EXERCISE MATERIALS ::

-- -- --

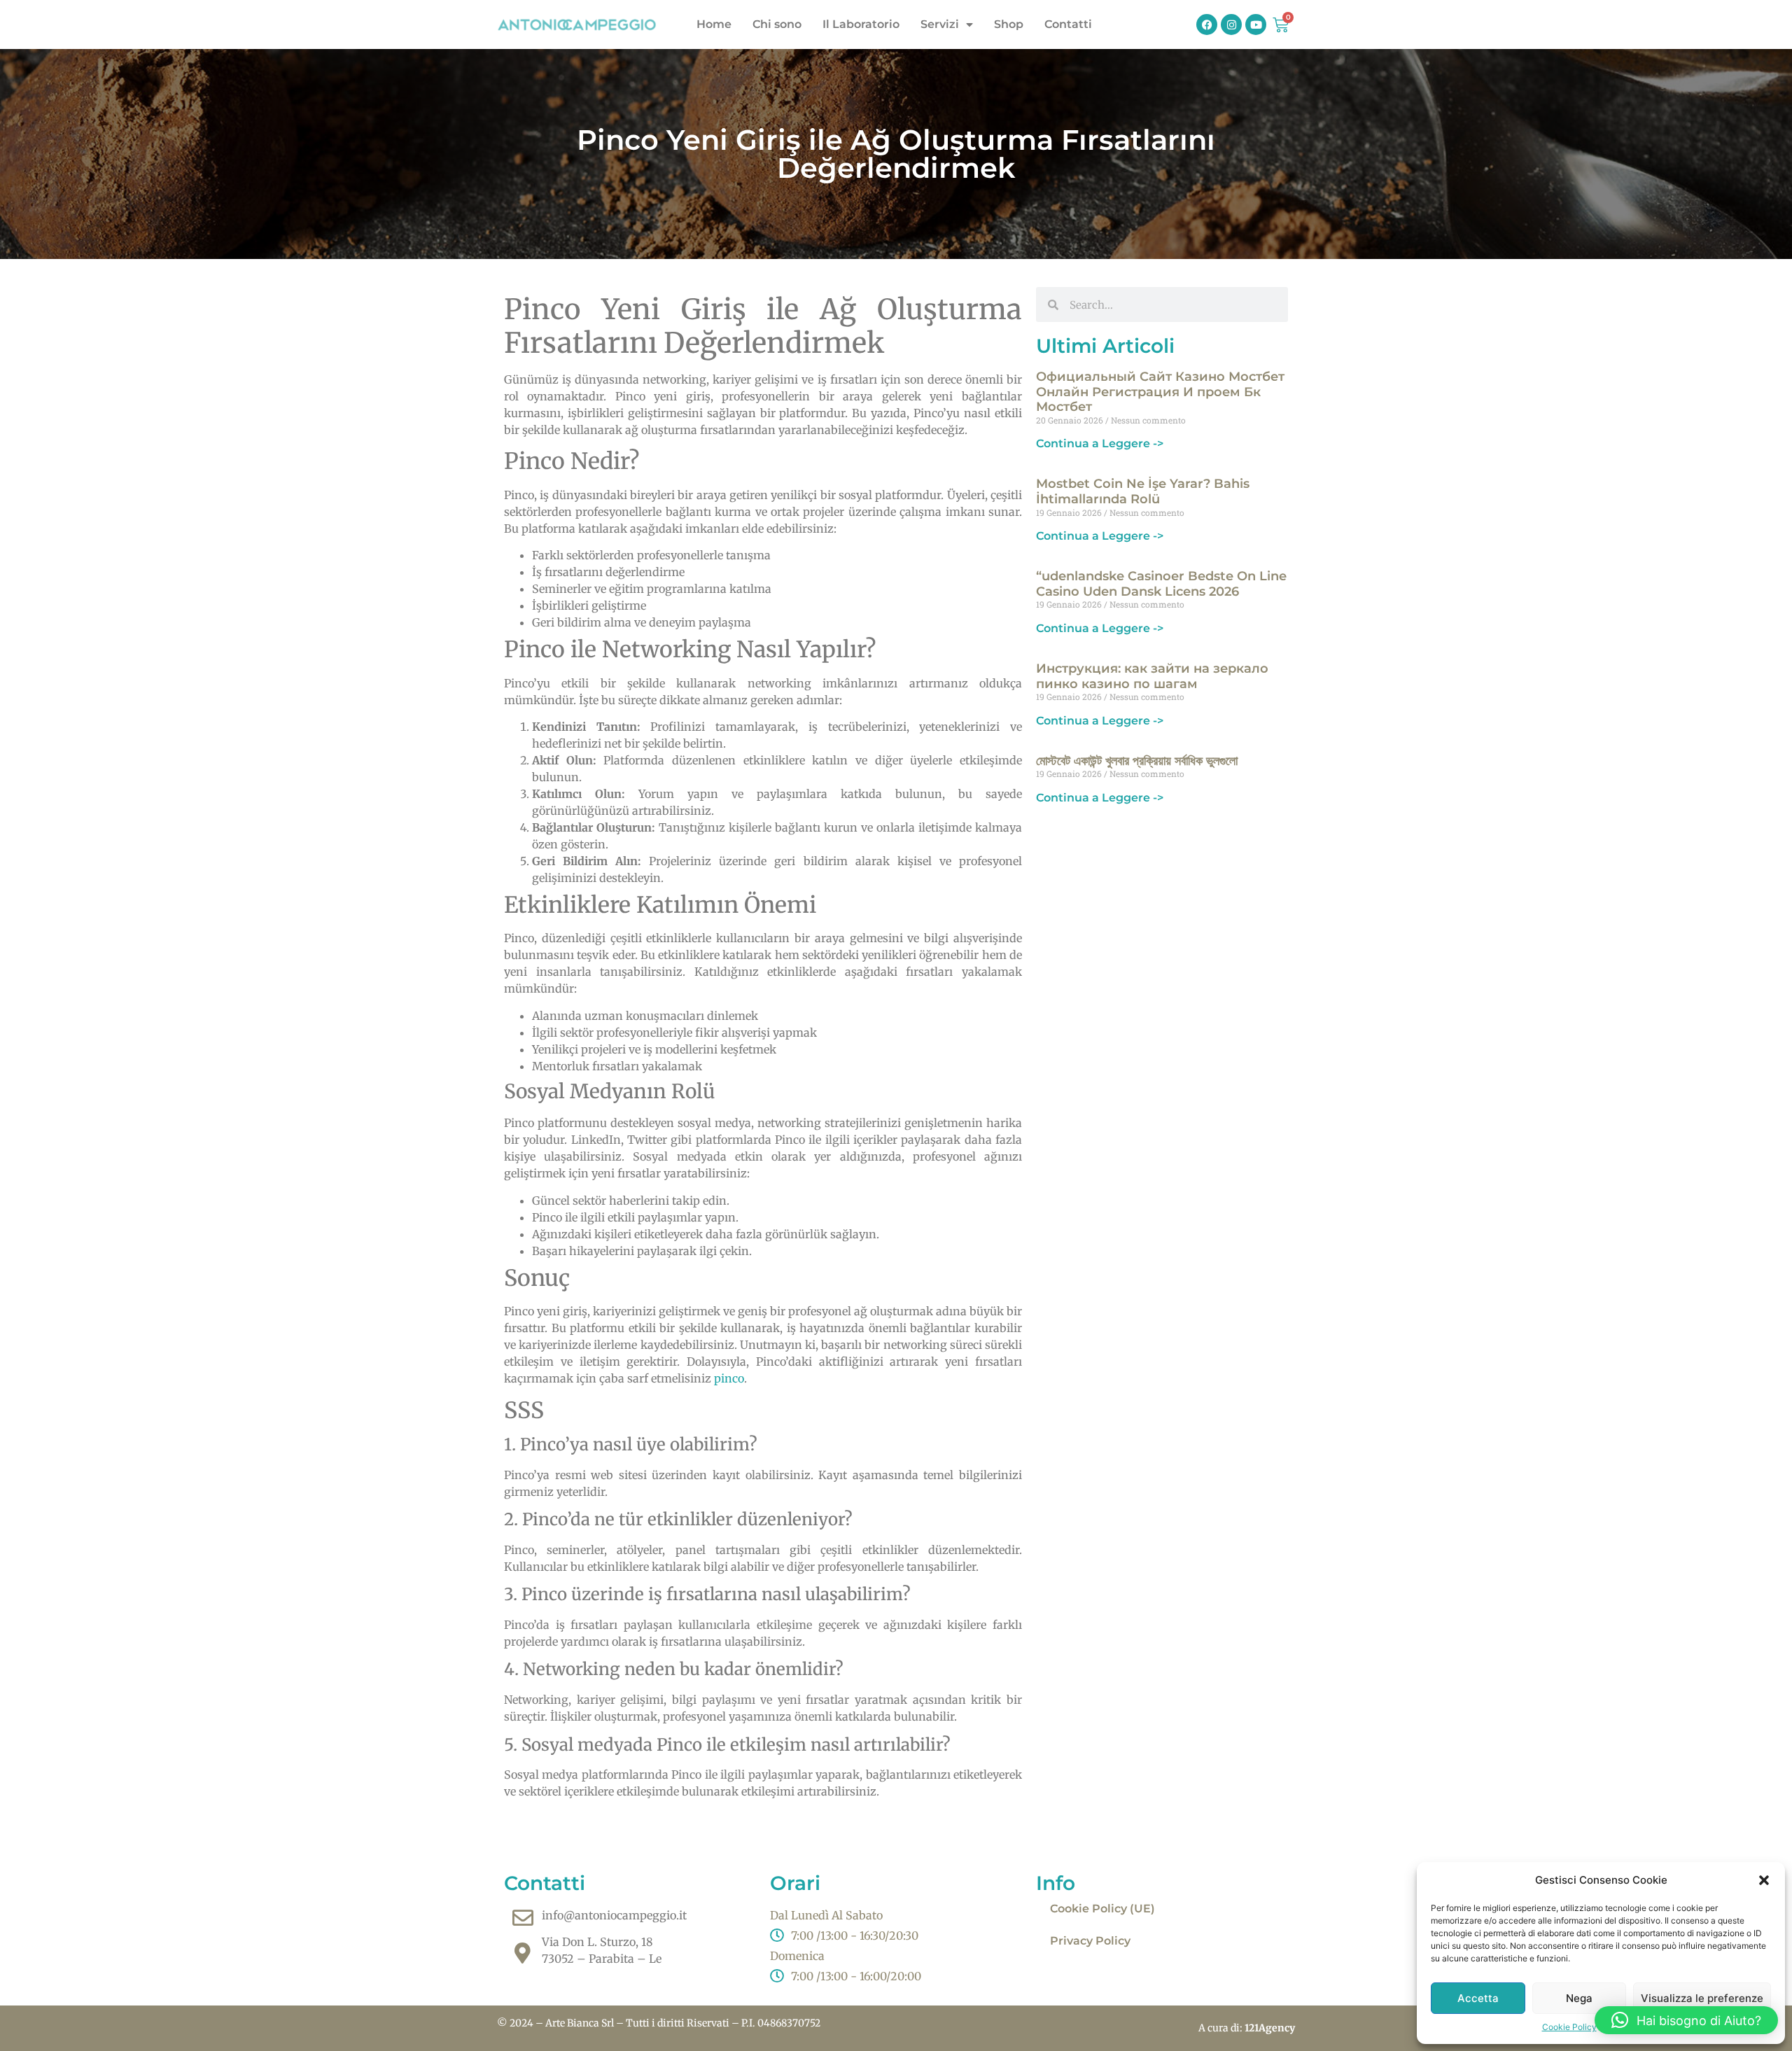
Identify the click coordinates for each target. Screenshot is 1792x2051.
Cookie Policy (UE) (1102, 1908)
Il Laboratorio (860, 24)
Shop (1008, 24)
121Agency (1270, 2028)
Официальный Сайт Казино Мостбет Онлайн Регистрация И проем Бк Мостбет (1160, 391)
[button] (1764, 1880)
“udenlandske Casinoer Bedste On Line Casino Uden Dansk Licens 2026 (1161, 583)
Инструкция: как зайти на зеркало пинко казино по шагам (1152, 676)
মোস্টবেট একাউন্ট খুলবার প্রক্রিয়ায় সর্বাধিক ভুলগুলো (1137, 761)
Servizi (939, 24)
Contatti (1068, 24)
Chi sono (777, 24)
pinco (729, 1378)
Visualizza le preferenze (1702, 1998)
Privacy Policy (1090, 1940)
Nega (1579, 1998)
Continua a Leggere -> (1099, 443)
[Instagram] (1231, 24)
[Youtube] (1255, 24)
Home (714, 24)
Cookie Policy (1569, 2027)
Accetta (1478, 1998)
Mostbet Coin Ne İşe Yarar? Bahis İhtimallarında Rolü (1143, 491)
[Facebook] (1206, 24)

-- -- --

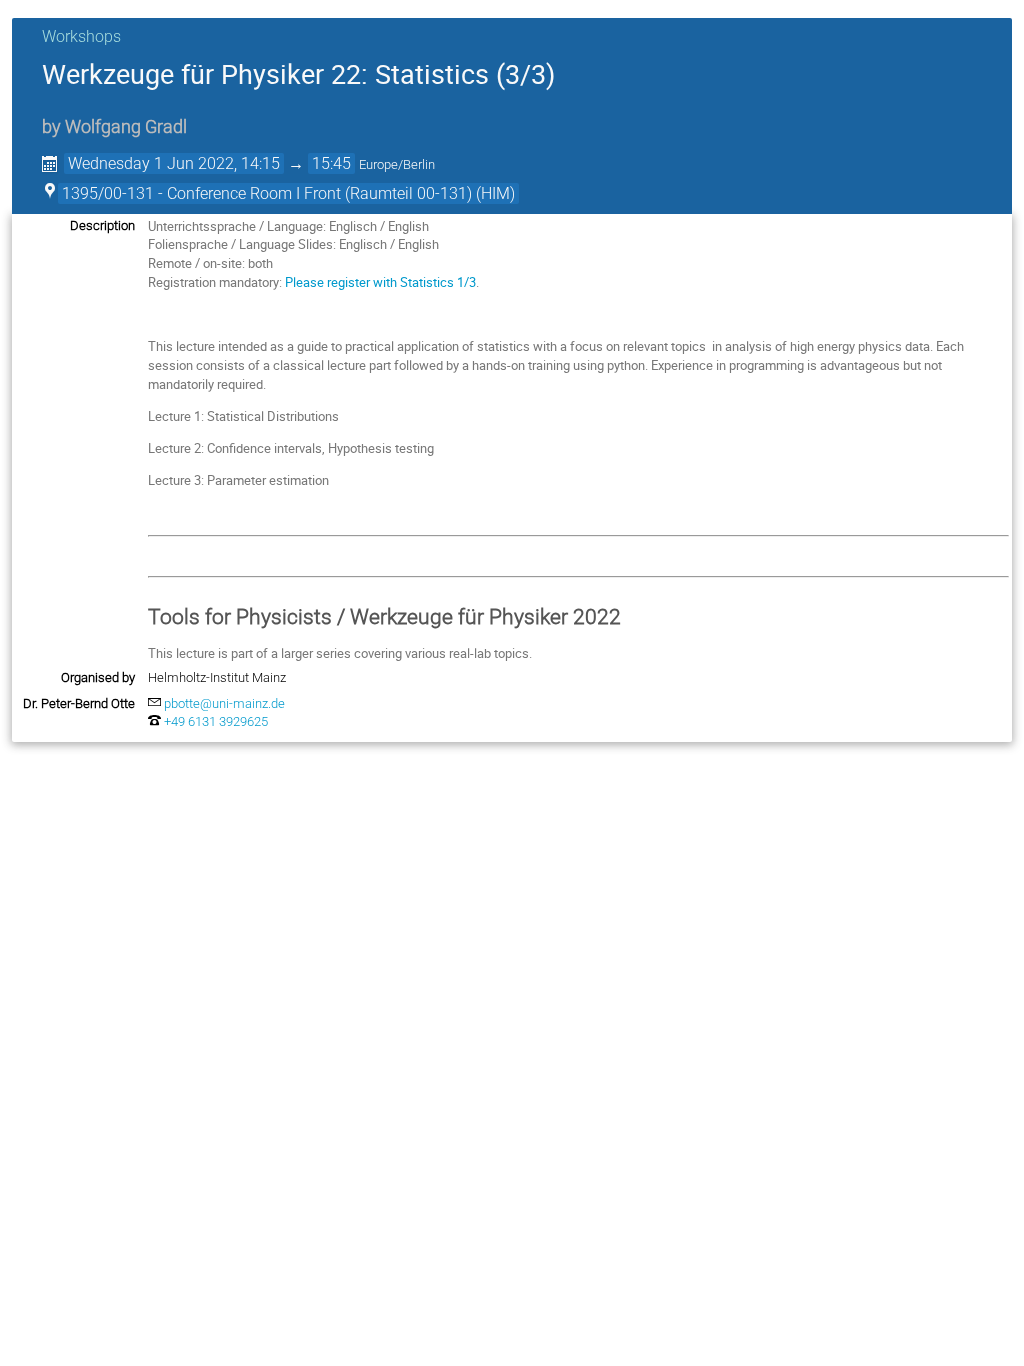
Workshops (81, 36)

-- -- --

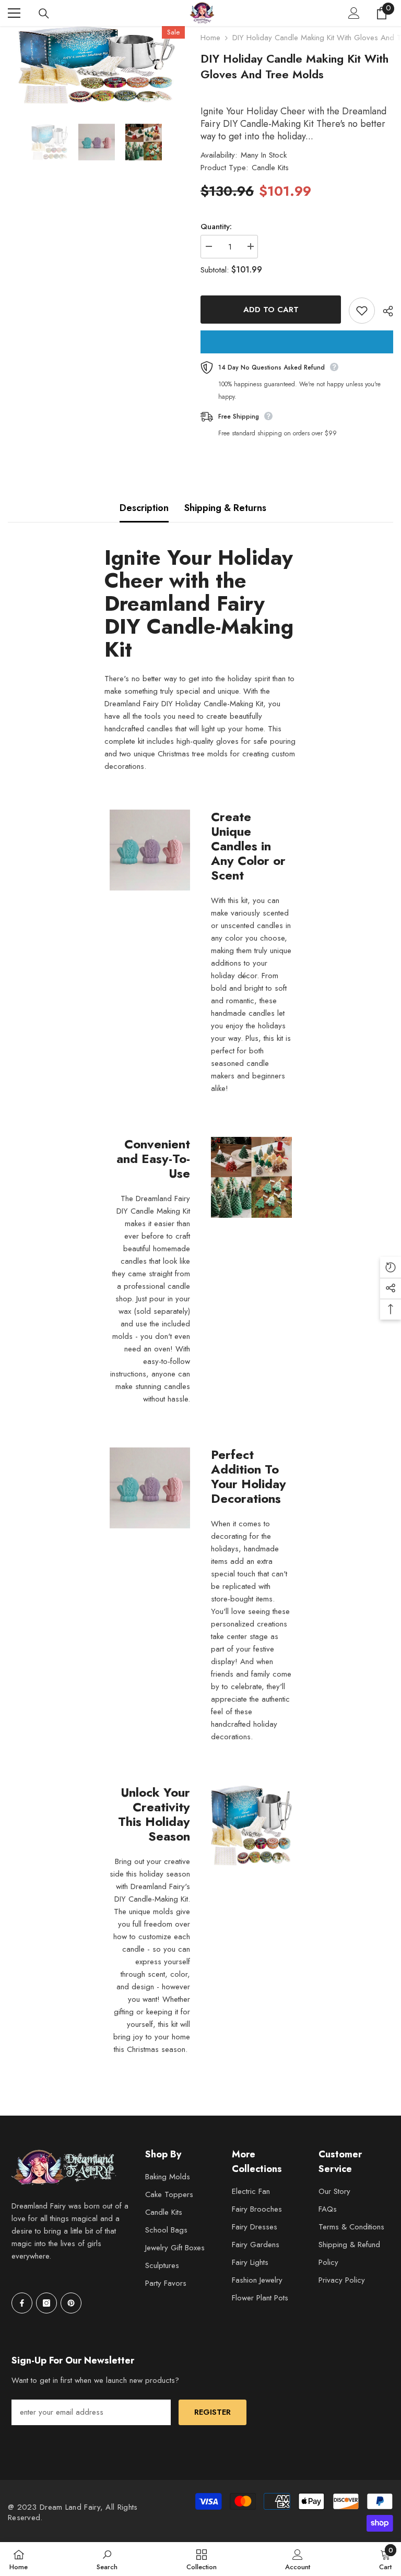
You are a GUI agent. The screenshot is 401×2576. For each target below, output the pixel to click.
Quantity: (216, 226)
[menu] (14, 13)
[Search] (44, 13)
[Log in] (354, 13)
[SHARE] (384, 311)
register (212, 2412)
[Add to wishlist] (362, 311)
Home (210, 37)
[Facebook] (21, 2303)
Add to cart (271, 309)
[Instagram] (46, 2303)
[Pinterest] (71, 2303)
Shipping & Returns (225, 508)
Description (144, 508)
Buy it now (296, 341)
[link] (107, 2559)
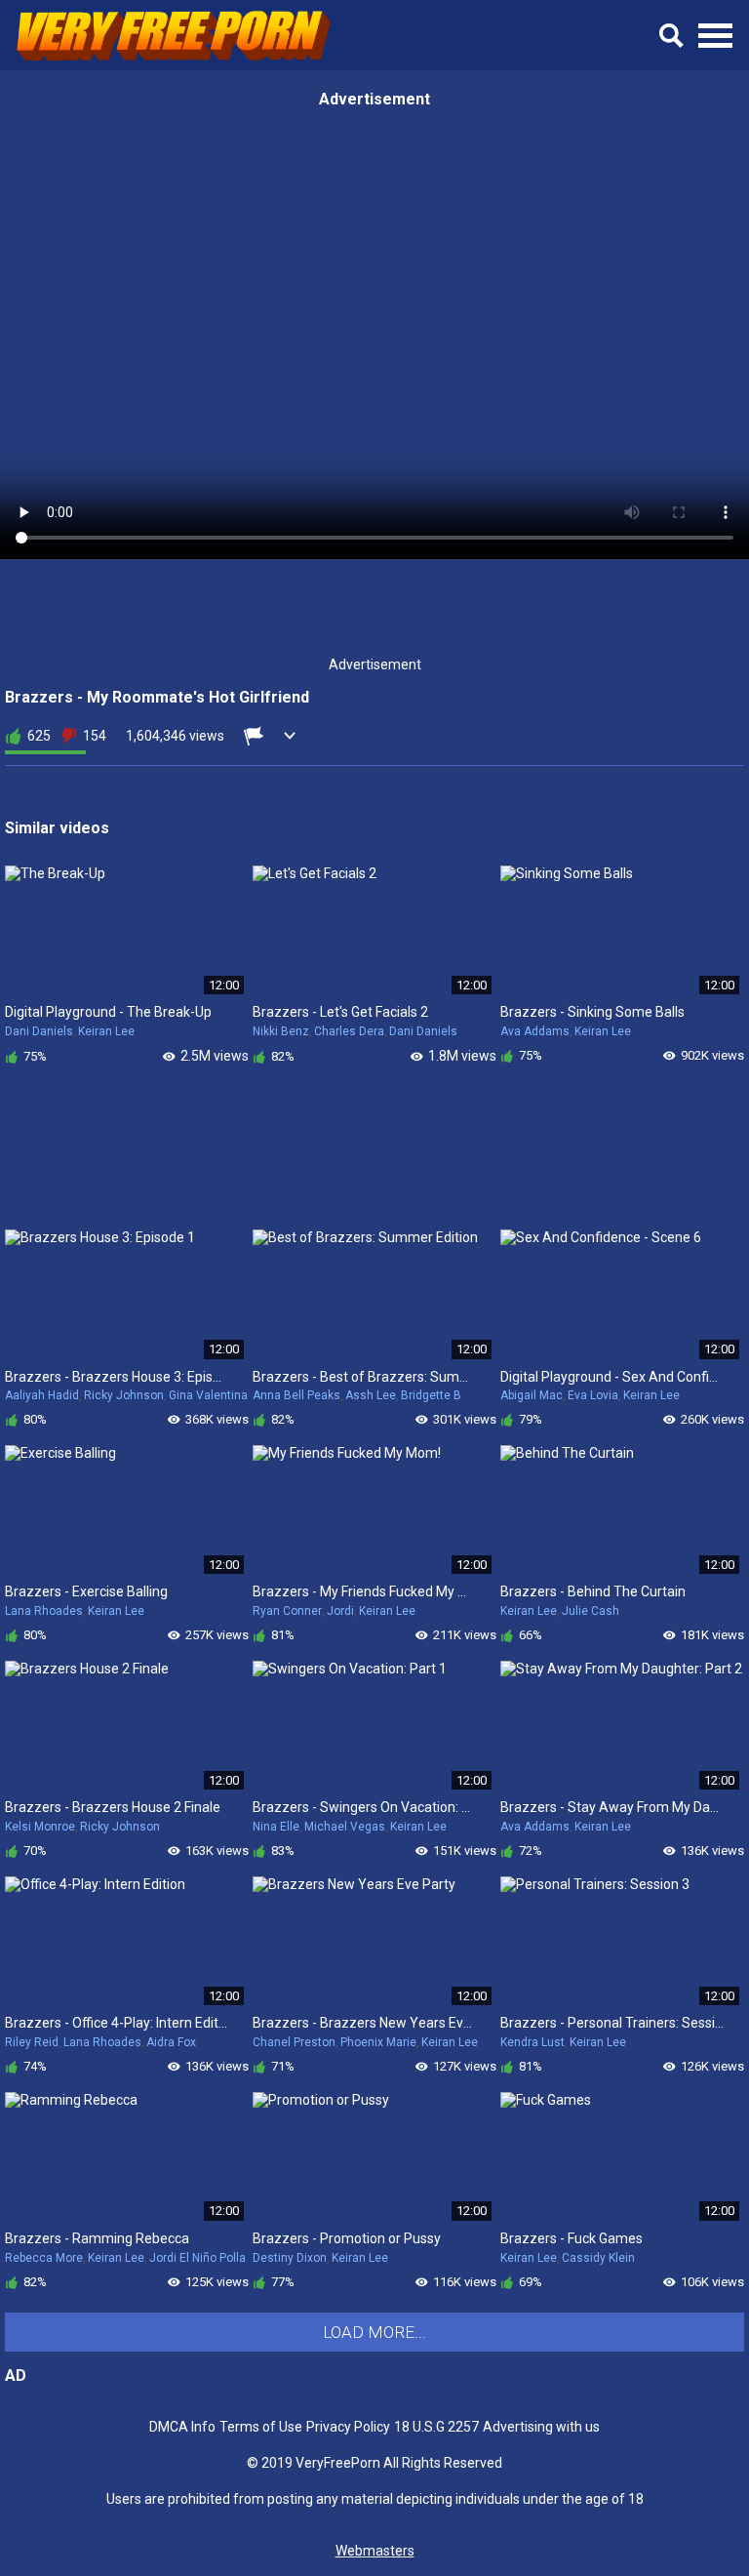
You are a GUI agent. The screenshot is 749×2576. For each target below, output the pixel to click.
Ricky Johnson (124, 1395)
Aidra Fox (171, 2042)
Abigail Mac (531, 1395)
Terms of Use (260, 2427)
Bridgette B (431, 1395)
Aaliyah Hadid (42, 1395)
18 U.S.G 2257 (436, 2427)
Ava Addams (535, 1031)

-- -- --

EXERCISE REQUIREMENTS :: Out of the data above, give again only the lines starting at the one holding "Bridgette B (431, 1395)" and ending at the one holding "Ava Addams (535, 1031)", unchanged.

RESPONSE TO THIS EXERCISE ::
Bridgette B (431, 1395)
Aaliyah Hadid (42, 1395)
18 U.S.G 2257 (436, 2427)
Ava Addams (535, 1031)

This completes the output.